The test that is about to commence is just one of a series of a hundred. The general aim of the ColdWear project is to gather physiological data on how we react to cold. These data will give scientists the expertise they need to develop what they call “advanced protection” for persons who operate in our most severe climate zones, such as Siberia and the Arctic.

Among the products envisaged by the scientists are “intelligent” extreme-weather clothing. Technical clothing for elite athletes are also on the scientists’ list of potential products that could see the light of day as a result of this project.

A total of 21 persons have been tested under six temperature conditions, ranging from + 20 to -25 degrees, in the course of the past six months. The scientists have also carried out tests of “manual capacity”, which gives an idea of what cold does to our ability to concentrate and perform fine motor tasks at different temperatures, a capacity that is extremely relevant to industry.

No other research team anywhere in the world has tested human subjects in extreme cold in this fashion. The figures obtained by the tests will soon be systematized, and the results will become a database of “cold” facts.

“The results so far show that cold has major effects on both fine and coarse motor capacity, which indicates that there is a real need for new clothing concepts,” says Øystein Wiggen.

Extreme reality

While Sandbakk gets ready to enter the treadmill, research scientist and ColdWear project manager Hilde Færevik pops in to make sure that everything is going according to plan.

“It is impossible to imagine what it is like to work in the harshest climate areas, where temperatures can fall to minus 60 degrees. What is clear is that there is a need for advanced protective clothing  when you are working under these conditions, says Færevik, as she mentions some of the ideas that her research group in SINTEF is working on:

“We are thinking of clothes made of functional materials which, for example, can store excess body heat that can be extracted from the garments when the temperature falls again. We are also developing clothing with integrated sensors that both monitor the person wearing them and communicate with the outside world,” she says.

Færevik emphasizes that the real world can produce far worse climate conditions than the scientists can simulate in the laboratory, so she hopes that SINTEF’s efforts will be both useful and profitable. One third of the world’s oil reserves are estimated to lie in arctic regions. The oil companies and contractors that will operate in these regions will face enormous challenges in terms of HSE, in addition to technical problems.
For this reason, part of the research project will consist of interviewing people who have lived under extreme weather conditions. Børge Ousland is one such person whom the scientists plan to interview.

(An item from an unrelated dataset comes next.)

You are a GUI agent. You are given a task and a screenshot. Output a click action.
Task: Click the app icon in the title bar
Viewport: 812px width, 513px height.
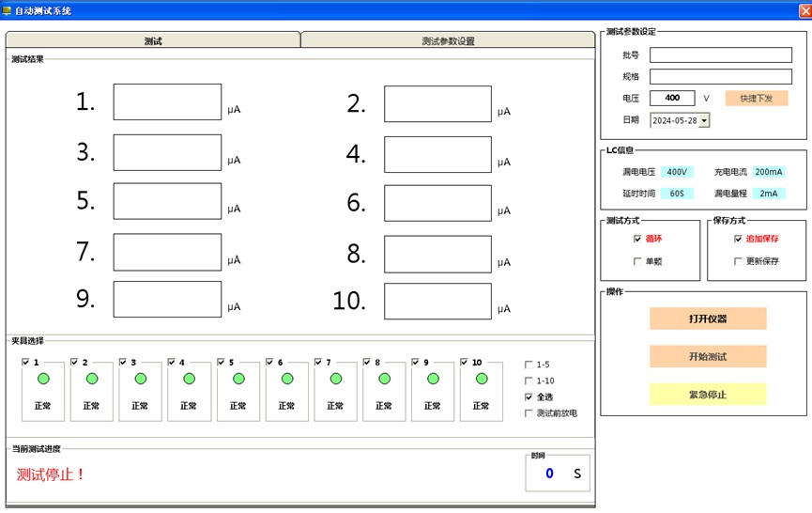click(8, 10)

“An arctic explorer like Ousland has unique experience that would be very useful for us,” says Færevik.
An hour of hard work

Sandbakk is almost ready. The treadmill has not been set up for a Sunday trip, but for aerobic exercise, and its ventilation fan, which is nearly a metre in diameter, will make sure that he has plenty of air resistance.
The cross-country skier is sent to the treadmill, where today’s task is to complete four runs of gradually increasing difficulty, before a final trial that will involve “giving everything” – a maximum test to exhaustion. The test manager monitors the graphs on the computer screen closely.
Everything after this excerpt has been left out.